** Exercise directions **
From the passage on making "Armageddon Time," quote the stretch from "Strong and Gray, working" through "a filmmaker before.".

** Passage provided **
************

Strong and Gray, working together for the first time on “Armageddon Time,” found much that’s shared in their preferred working styles.
“I could see myself working with him for the rest of my life,” Strong said of Gray. “The work I’ve been doing on this television show for the past five or six years has given me a sense of empowerment in terms of my process and taking ownership over character and trusting my instincts and having a canvas to do that on. But I haven’t done that like this with a filmmaker before.
“James, all he’s interested in is unvarnished truth and sort of catching lightning in a bottle,” said Strong. “That’s the most exciting mandate you can possibly have as an actor, and it makes you bold and it makes you take risks. And he doesn’t ever shut that down.”
Though “Armageddon Time” is a departure from his recent films “Lost City of Z” and “Ad Astra,” Gray said it has less to do with the scale of the production than its sense of intimacy and emotional connection.
“What is it that’s important to you, if I can use this word, as an artist? Why is it you want to do this to begin with? Why is cinema important to you?” said Gray. “And I felt that I had gotten too caught up in things that were not directly related to my own experience, and that I spent a lot of my time fighting for my ideas and a lot of time compromising.
“And I didn’t want to compromise. I’m sorry to say that. I was tired of agreeing.” Gray added. “I wanted to return to a place where it would be my voice completely.”

************

** Data section **
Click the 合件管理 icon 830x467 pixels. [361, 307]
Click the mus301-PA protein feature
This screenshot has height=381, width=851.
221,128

************

** Exercise result **
Strong and Gray, working together for the first time on “Armageddon Time,” found much that’s shared in their preferred working styles.
“I could see myself working with him for the rest of my life,” Strong said of Gray. “The work I’ve been doing on this television show for the past five or six years has given me a sense of empowerment in terms of my process and taking ownership over character and trusting my instincts and having a canvas to do that on. But I haven’t done that like this with a filmmaker before.